An example of where it goes wrong. (Example is Linear Time Calculus)
Has_Connection = {(a, b), (b, c), (c, a)}; (A structure with initial values.)
What I'm modelling in the following is that, an entity its position changes when it moves to a connected node.
This works, but only in one direction, as specified in the structure above:
$\forall$ t, loc: C_Location(t, loc1) $\leftarrow$ Move_To(t, loc1) & $\exists$ loc2 : Location(t) = loc2 & (Has_Connection(loc2, loc).
This however, leads to an unsatisfiable problem with any of the above rules:
$\forall$ t, loc: C_Location(t, loc1) $\leftarrow$ Move_To(t, loc1) & $\exists$ loc2 : Location(t) = loc2 & Has_Symm_Connection(loc, loc2).
Checking: $|\,|$ is the boolean 'or' in your programming language, whereas $\&\&$ is the Boolean 'and', correct?

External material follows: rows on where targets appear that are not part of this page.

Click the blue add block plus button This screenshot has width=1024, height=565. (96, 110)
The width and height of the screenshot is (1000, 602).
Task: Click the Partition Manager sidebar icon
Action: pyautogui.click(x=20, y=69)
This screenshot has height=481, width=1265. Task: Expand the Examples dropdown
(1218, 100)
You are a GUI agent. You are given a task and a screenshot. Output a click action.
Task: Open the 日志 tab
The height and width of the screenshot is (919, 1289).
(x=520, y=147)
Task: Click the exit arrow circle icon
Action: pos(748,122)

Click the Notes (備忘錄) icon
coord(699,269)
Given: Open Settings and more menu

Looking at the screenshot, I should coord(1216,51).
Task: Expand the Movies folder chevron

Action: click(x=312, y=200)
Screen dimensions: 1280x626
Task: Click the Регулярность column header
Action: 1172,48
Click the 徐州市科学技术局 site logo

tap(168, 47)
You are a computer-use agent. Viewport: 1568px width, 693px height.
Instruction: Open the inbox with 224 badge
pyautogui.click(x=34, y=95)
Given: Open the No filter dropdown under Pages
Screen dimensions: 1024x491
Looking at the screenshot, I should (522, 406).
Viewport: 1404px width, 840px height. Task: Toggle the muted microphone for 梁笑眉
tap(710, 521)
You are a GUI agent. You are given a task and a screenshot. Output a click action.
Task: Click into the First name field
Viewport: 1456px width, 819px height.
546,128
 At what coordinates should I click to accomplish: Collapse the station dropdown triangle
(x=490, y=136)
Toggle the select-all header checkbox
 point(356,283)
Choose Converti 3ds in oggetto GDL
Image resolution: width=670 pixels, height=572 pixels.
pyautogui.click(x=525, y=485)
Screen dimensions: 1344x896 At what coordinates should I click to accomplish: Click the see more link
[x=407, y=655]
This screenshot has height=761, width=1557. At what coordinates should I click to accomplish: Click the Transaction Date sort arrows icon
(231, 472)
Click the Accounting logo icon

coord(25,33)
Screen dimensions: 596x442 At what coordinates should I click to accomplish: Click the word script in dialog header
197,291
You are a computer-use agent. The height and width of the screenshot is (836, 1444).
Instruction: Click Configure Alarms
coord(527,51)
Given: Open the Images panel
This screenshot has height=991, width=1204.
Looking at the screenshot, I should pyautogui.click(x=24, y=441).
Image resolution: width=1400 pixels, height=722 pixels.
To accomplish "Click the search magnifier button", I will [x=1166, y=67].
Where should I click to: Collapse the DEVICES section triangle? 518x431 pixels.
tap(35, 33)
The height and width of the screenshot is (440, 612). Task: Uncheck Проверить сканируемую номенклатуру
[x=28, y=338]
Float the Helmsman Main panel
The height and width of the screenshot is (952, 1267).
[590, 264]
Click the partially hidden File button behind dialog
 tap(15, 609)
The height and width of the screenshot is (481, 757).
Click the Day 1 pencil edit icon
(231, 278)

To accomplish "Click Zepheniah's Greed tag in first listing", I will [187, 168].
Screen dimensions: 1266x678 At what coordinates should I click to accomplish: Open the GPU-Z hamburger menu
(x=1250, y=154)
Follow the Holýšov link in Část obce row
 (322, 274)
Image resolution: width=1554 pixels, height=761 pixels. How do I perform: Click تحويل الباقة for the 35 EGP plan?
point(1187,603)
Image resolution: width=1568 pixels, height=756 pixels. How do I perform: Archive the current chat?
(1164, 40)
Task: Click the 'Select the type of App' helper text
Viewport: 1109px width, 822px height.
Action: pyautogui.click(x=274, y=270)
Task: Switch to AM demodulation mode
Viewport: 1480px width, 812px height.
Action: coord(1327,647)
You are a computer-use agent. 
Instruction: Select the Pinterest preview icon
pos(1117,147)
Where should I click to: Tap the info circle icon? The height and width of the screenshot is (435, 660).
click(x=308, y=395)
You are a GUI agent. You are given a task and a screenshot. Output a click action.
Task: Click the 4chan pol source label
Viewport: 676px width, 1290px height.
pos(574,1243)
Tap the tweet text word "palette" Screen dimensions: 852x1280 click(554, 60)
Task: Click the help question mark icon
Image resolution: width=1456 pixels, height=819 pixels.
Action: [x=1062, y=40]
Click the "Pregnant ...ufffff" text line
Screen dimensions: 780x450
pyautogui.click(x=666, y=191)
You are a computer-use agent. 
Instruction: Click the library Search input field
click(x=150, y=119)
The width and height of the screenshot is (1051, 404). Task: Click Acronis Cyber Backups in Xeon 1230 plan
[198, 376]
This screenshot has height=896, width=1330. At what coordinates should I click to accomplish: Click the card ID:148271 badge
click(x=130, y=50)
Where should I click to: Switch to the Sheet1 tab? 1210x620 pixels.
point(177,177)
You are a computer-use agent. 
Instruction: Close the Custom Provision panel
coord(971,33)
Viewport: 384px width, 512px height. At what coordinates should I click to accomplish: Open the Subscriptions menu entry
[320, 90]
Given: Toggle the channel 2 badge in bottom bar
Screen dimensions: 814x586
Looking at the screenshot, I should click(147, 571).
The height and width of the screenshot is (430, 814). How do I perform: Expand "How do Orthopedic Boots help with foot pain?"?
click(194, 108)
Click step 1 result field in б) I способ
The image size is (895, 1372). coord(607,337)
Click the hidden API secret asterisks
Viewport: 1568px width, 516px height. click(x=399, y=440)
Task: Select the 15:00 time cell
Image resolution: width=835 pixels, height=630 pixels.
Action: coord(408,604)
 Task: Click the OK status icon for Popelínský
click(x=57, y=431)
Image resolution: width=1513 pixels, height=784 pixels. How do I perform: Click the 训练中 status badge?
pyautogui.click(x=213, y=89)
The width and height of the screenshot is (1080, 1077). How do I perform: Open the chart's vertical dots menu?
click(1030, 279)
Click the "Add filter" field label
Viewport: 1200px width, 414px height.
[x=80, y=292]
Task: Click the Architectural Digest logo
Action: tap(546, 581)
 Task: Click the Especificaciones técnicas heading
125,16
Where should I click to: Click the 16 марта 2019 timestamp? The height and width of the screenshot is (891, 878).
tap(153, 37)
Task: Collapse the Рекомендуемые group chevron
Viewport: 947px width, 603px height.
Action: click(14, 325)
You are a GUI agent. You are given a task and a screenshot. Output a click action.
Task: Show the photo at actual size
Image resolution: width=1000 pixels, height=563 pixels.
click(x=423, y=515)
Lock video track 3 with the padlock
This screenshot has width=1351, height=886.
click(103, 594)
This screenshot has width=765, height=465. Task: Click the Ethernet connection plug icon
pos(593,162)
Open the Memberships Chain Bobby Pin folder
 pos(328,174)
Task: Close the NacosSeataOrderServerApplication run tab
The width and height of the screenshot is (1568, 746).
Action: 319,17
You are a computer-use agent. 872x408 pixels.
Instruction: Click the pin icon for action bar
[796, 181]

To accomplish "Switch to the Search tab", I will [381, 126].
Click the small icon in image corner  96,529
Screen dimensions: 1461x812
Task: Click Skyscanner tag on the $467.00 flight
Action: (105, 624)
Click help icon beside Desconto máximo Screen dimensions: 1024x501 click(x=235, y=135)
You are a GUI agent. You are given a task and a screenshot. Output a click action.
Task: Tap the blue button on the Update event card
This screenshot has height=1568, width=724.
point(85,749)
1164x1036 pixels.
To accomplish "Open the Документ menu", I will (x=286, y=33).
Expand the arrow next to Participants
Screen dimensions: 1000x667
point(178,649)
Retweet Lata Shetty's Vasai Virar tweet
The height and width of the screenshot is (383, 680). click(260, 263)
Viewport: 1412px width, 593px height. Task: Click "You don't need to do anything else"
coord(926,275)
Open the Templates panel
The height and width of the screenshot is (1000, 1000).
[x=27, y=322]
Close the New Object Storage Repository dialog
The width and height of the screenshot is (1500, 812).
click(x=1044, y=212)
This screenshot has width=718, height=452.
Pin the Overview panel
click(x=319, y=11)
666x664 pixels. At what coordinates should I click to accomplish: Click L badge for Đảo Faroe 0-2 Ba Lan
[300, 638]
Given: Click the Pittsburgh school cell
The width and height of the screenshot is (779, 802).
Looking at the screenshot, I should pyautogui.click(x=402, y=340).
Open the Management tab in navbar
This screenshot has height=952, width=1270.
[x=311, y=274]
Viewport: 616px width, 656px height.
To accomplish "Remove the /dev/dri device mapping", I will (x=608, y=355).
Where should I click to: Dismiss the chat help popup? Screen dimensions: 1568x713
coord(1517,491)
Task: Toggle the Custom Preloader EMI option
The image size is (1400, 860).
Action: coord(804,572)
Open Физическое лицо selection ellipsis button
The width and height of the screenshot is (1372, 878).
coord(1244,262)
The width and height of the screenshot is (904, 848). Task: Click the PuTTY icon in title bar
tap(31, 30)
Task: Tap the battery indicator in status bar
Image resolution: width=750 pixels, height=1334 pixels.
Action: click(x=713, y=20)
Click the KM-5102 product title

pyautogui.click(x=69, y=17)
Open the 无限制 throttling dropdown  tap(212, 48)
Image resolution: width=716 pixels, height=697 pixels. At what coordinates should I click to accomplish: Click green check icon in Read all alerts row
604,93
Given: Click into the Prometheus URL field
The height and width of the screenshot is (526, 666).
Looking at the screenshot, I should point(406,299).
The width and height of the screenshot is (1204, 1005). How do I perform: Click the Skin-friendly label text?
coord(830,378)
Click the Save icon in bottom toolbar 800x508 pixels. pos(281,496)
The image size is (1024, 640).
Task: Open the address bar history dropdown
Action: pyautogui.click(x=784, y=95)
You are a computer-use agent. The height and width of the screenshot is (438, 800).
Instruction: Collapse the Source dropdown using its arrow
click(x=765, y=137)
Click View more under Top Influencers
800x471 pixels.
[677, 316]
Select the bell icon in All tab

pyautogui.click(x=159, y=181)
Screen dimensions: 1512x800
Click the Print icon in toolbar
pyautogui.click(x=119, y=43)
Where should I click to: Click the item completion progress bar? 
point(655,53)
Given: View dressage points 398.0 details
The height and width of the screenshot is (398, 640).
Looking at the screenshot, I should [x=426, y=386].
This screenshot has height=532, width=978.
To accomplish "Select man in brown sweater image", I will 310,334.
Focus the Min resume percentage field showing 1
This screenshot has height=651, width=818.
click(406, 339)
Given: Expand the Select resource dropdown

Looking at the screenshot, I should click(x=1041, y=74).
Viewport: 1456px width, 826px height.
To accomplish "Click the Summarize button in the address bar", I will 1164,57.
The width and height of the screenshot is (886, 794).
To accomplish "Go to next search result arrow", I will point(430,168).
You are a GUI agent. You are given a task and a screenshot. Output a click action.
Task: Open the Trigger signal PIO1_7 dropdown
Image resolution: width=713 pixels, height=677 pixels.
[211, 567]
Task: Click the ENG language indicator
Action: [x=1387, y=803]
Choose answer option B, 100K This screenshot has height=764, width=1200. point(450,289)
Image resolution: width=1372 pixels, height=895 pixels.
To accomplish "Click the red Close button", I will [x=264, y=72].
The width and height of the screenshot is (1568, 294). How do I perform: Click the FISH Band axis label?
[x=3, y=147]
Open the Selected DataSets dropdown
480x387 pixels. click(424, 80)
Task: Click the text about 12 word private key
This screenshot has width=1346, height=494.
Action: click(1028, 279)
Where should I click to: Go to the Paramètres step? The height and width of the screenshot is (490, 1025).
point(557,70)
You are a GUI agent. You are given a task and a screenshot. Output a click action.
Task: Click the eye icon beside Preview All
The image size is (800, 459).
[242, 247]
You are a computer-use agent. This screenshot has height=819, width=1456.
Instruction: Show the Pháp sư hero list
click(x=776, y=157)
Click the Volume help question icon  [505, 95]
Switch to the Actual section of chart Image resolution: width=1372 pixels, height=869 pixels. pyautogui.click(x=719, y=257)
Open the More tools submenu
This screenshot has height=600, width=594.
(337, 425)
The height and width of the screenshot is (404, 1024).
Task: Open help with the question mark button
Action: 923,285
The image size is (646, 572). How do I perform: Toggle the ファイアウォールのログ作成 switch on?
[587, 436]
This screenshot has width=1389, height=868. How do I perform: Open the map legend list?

$\begin{array}{c:c|c|c}\tiny\textsf{Has_Connection}(a,b) & \tiny\textsf{Has_Connection}(b, a) & \tiny\textsf{Has_Connection}(a,b)\,|\,|\,\textsf{Has_Connection}(b,a) & \tiny\textsf{Has_Sym_Connection}(a,b) & \tiny\textsf{Has_Connection}(a,b)\&\&\textsf{Has_Connection}(b,a) \\ \hline \color{blue}{T} & \color{blue}{T} & \color{blue}{T} & \color{blue}{T} & \color{blue}{T} \\ \color{blue}{T} & \color{red}{F} & \color{blue}{T} & \color{red}{F} & \color{red}{F} \\ \color{red}{F} & \color{blue}{T} & \color{blue}{T} & \color{red}{F} & \color{red}{F} \\ \color{red}{F} & \color{red}{F} & \color{red}{F} & \color{red}{F} & \color{red}{F} \end{array}$
So $\textsf{Has_Sym_Connection}(a,b) \implies \textsf{Has_Connection}(a,b)\,|\,|\,\textsf{Has_Connection}(b,a)$ is always satisfiable, but the other cases can be unsatisfied.